Les USA affirment avoir des preuves que Huawei est bien coupable d’espionnage

Xavier Trudeau
Février 13, 2020

Un salarié de Huawei peut-être pas, mais qu'en est-il d'un pirate ou d'un agent de renseignement chinois ayant connaissance des vulnérabilités logicielles des équipements télécom laissées sans correction?

S'il estimait jusqu'à présent ne pas avoir à fournir de preuves, ce qui affablissait pourtant fortement son argumentaire, le Wall Street Journal rapporte qu'il aurait montré des éléments confirmant le risque d'espionnage à certains de ses alliés.

Toutefois, les USA semblent désormais affirmer détenir des preuves de la culpabilité de Huawei.

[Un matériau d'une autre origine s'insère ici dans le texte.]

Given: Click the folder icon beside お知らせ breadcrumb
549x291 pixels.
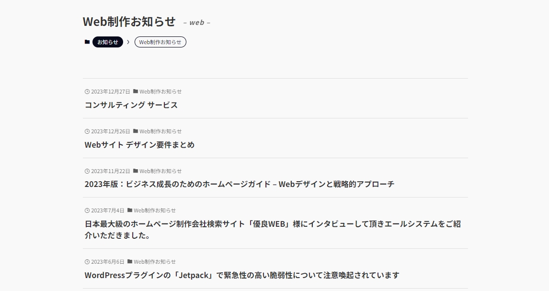Looking at the screenshot, I should click(x=87, y=42).

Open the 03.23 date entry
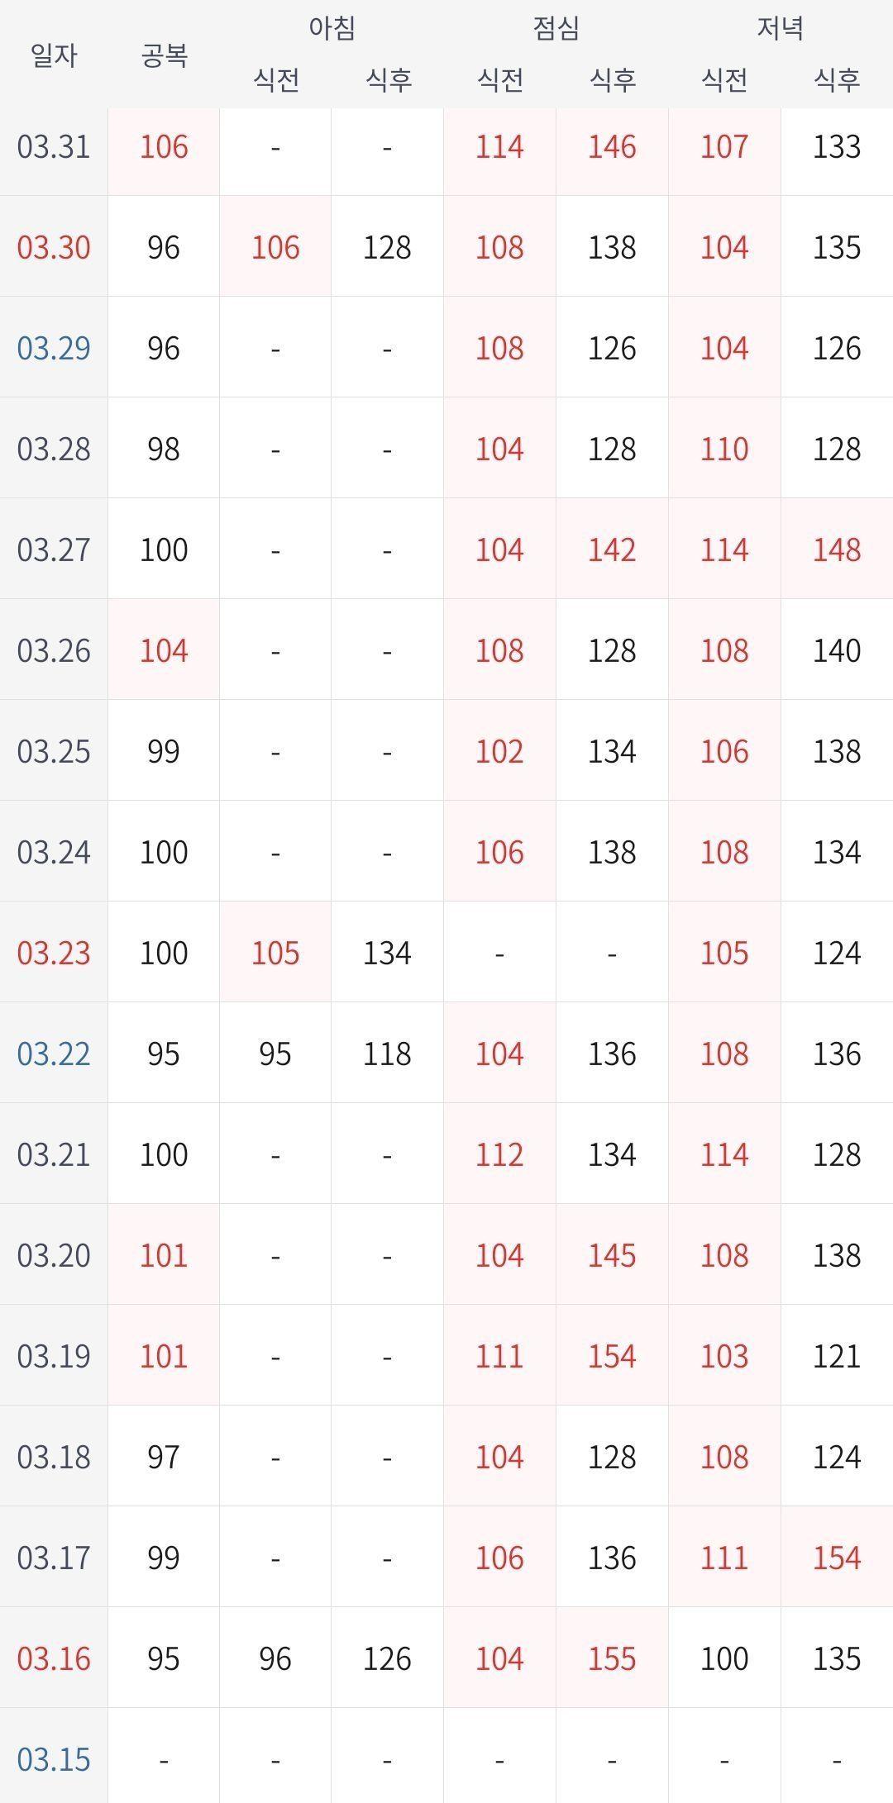point(54,954)
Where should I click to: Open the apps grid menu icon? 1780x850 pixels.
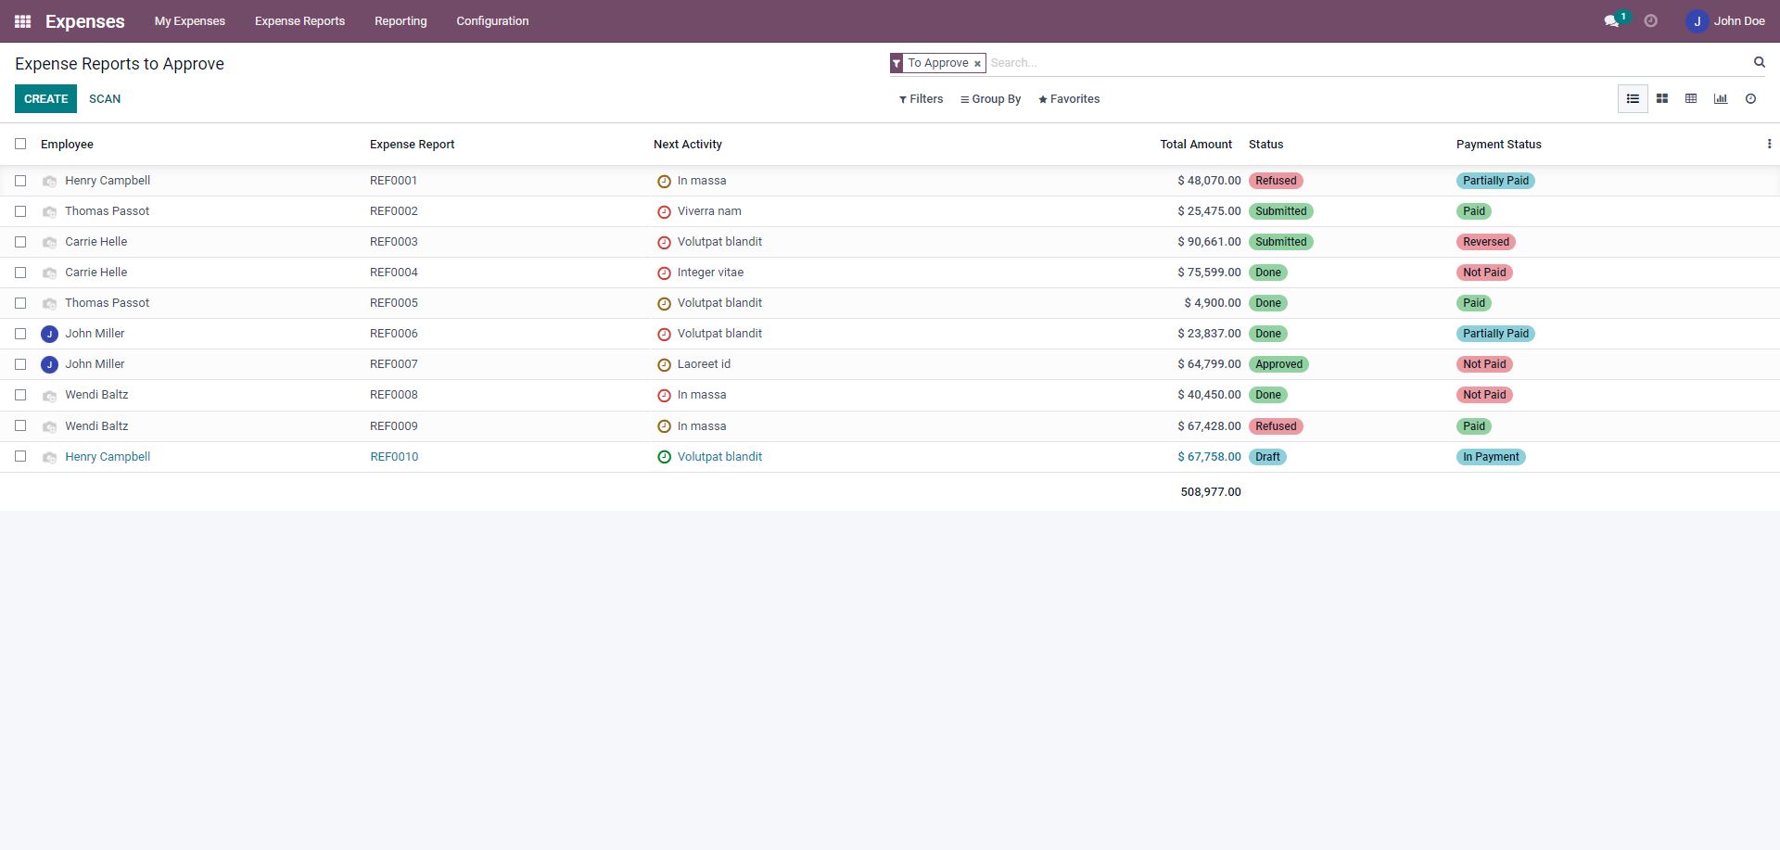[23, 21]
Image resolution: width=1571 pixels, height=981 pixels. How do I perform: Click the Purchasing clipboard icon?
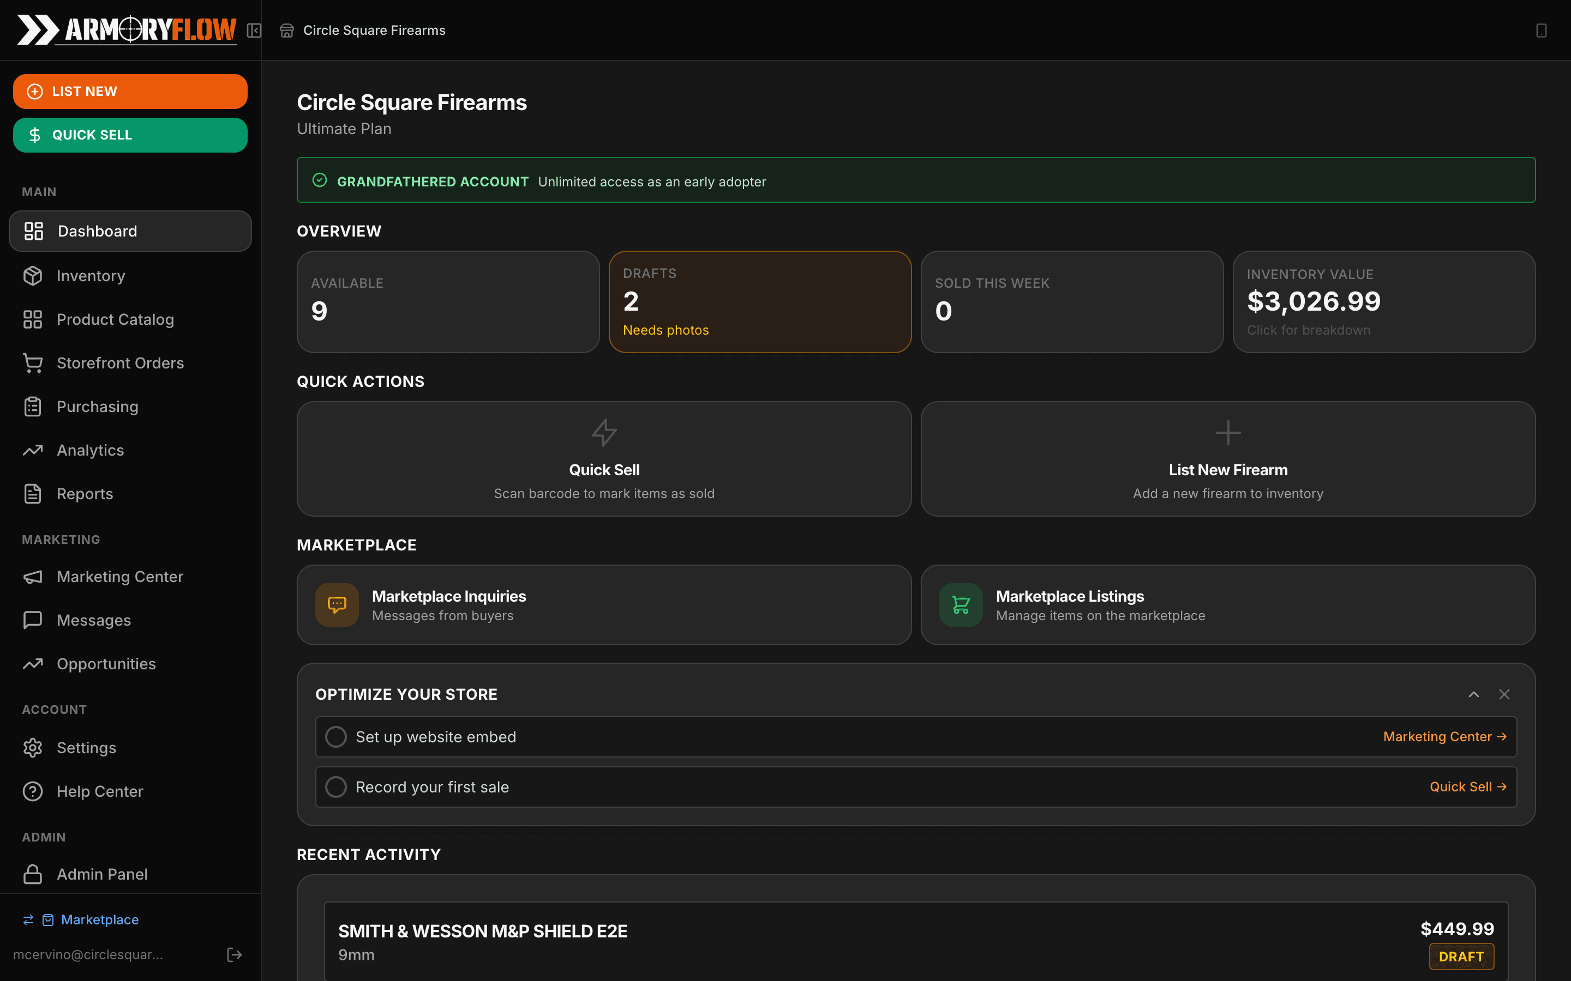pos(33,406)
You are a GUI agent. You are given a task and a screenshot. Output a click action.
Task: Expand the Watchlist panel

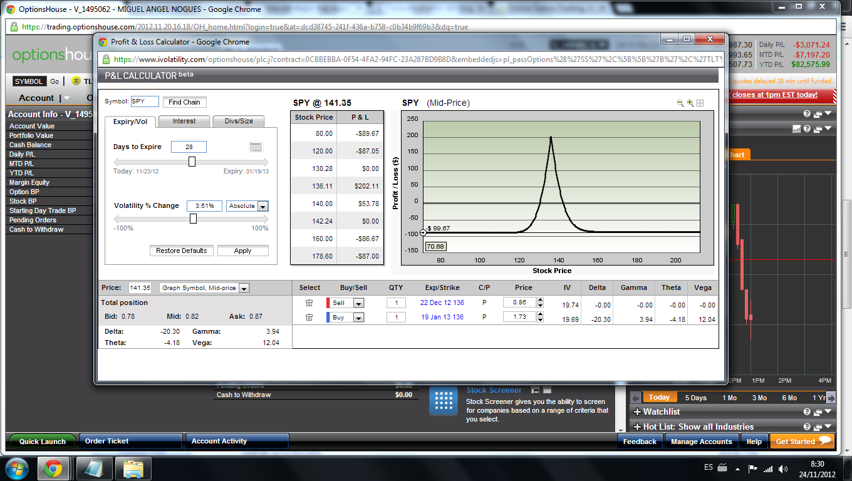(x=637, y=411)
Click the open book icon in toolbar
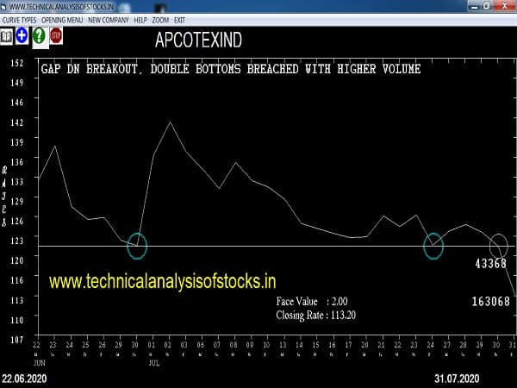This screenshot has width=517, height=388. pyautogui.click(x=7, y=35)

Selon les services de renseignement des États-Unis, qui auraient communiqué les éléments à leur disposition au Royaume-Uni et à l'Allemagne, Huawei posséderait cette capacité secrète et interdite depuis plus d'une dizaine d'années, alors que tout équipementier est censé fabriquer ses produits de façon à les empêcher d'y avoir accès par la suite, sauf autorisation d'un opérateur. Techniquement, la firme chinoise agirait sans la moindre autorisation donc, et s'emparerait d'informations sensibles et personnelles à sa guise.

Huawei nie et accuse les USA de tout faire pour bloquer ses activitésHuawei n'a évidemment pas tardé à répondre à l'article du WSJ, média qui appartient au fondateur d'Amazon, Jeff Bezos.

De son côté, le chef de la sécurité de Huawei, Andy Purdy, affirme que ces déclarations sont fausses. " Nous nions vigoureusement l'allégation selon laquelle nous conservons une telle capacité". Pour les États-Unis, le constructeur utilise ses réseaux et ses smartphones comme une porte d'entrée directe vers les informations sensibles du pays.

Une affirmation que conteste officielle le Chinois: " Huawei n'a jamais fait et ne fera jamais rien qui puisse compromettre ou mettre en danger la sécurité des réseaux et des données de ses clients.